**** Material shown

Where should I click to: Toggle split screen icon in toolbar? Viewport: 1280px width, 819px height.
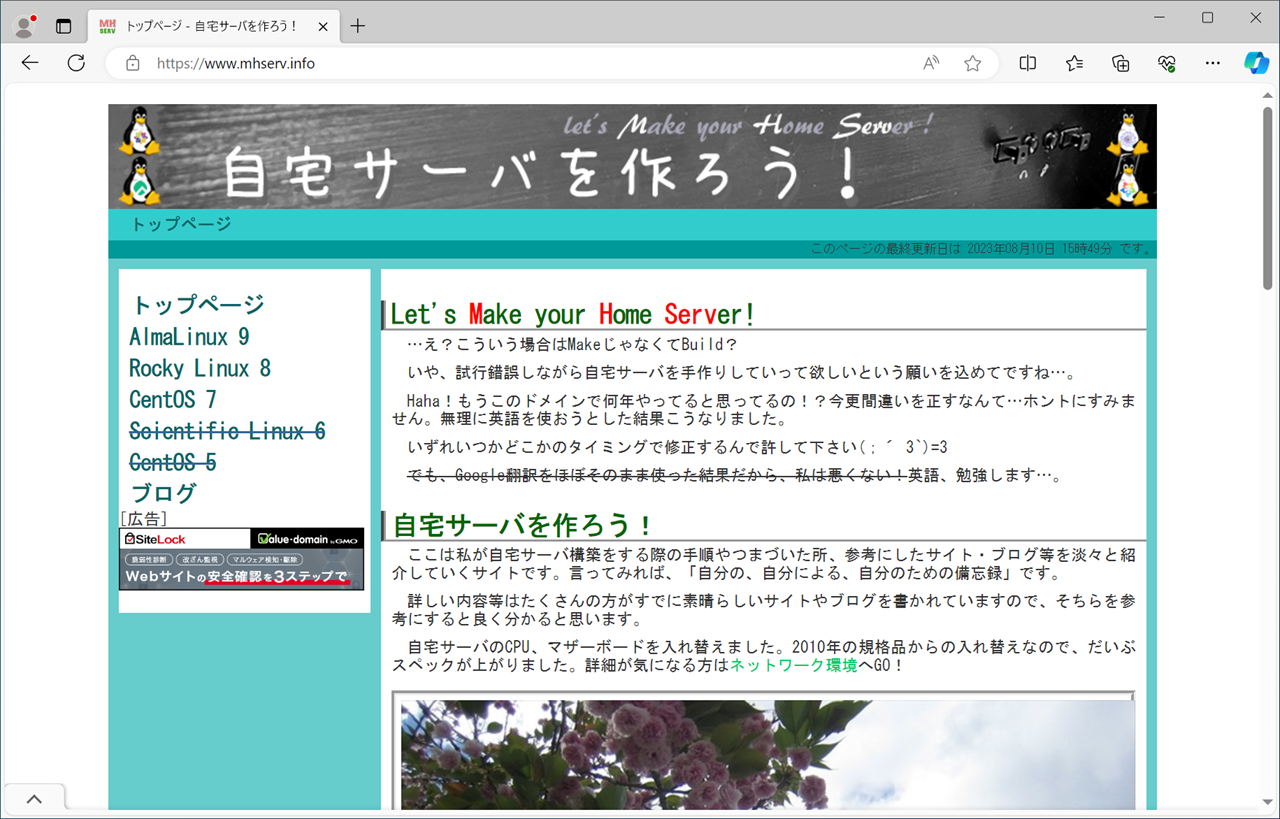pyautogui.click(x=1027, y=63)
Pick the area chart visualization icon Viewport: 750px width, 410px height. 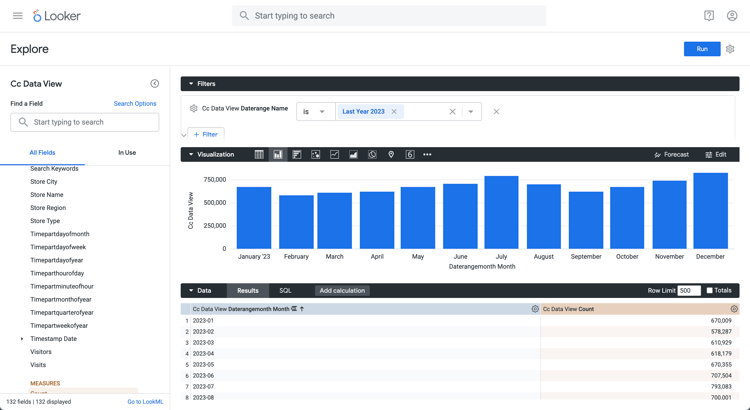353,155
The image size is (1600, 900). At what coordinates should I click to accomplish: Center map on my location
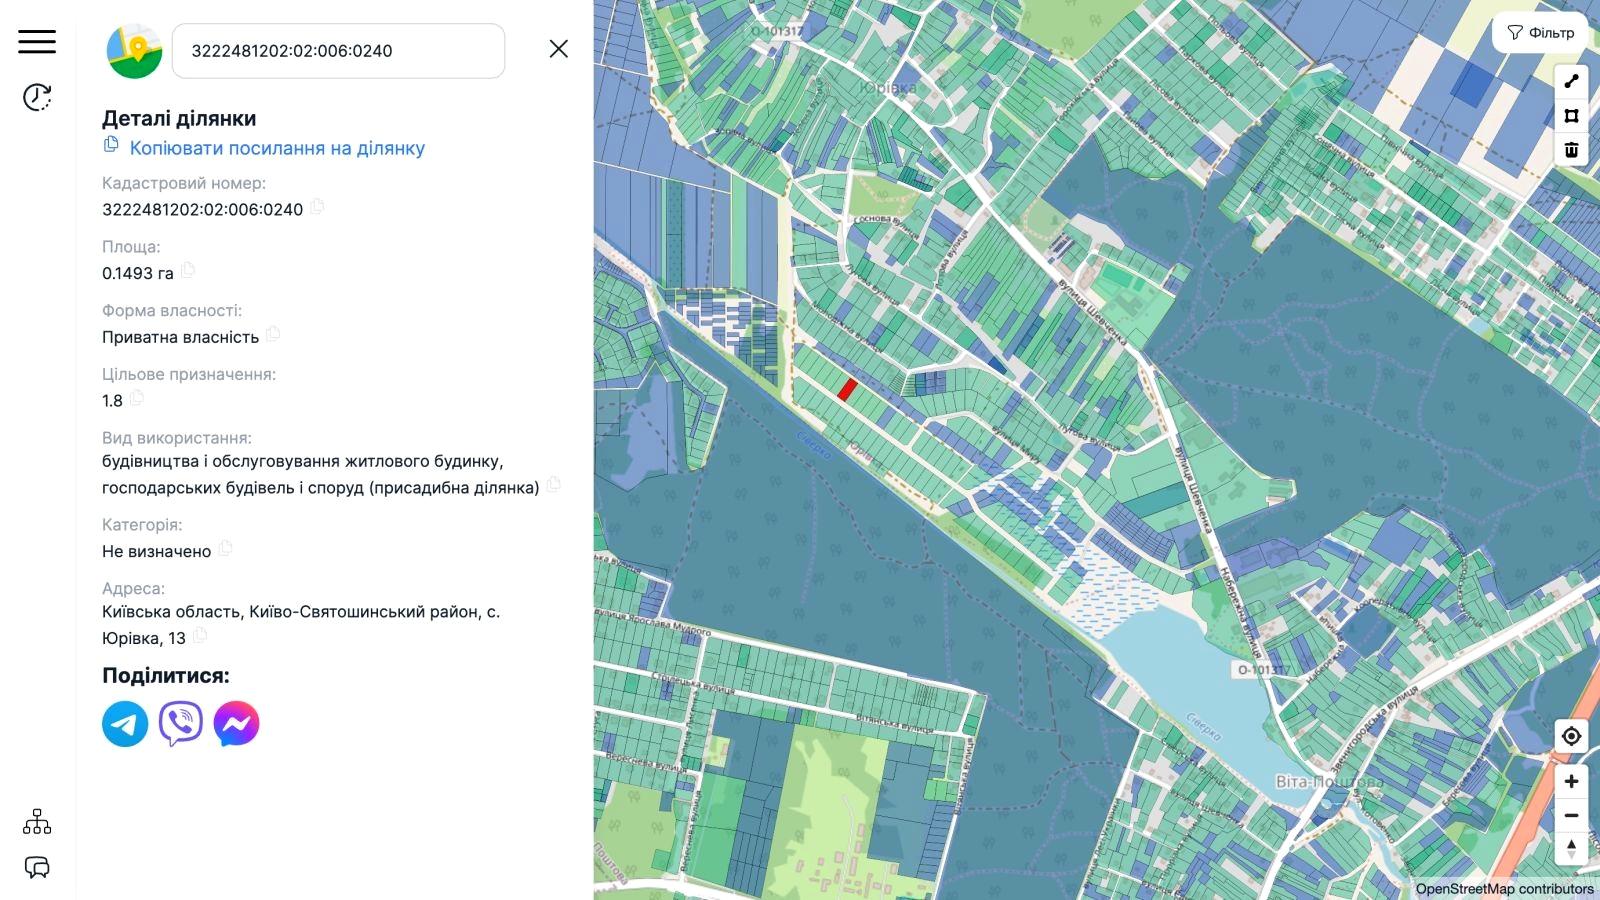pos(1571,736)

********

■ **Exercise brief**: Reproduce the rows word for word, starting at the line that contains "The image size" and ending at the end of the rows, and leave the pictures out of the answer.

■ **Exercise answer**:
The image size is (1600, 900). At what coordinates should I click to accomplish: Center map on my location
pos(1571,736)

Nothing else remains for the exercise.